The relay is DPDT. i.e., it has two sets of contacts. One is used for the antenna. I decided to use the other contacts to prevent the RF drive coming on until the relay has switched and we can be sure that the antenna is connected to the transmitter. I don't know if this is really necessary but it seems like a simple way to avoid that few ms which would occur when the transmitter is keyed on with no load before the relay has switched.

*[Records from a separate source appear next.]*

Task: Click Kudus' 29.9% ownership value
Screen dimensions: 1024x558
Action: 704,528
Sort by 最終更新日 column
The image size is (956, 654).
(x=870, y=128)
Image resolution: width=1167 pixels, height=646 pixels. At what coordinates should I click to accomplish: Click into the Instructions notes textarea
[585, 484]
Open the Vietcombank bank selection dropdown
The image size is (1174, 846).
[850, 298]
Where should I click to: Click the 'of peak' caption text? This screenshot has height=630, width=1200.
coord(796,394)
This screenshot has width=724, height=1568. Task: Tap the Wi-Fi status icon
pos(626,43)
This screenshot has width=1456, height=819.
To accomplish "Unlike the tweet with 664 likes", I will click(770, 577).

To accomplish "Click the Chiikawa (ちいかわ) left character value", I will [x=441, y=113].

I've taken the receiver muting and sidetone injection straight from the Micromountaineer except that I didn't bother with the MOSFET switch in front of the NE602. That seemed unnecessarily since I'm switching the antenna with the relay so the receiver is disconnected during transmit. I am however using the two MOSFETS to block any noise from the NE602 during transmit. The sidetone comes from the Arduino as a 5 volt square wave so it needs to be well attenuated before being fed to the LM386. I used a trimpot to adjust the sidetone volume. It sounds fine to me but if you prefer something closer to a clean sine wave then I'm sure a better low pass audio filter could be designed.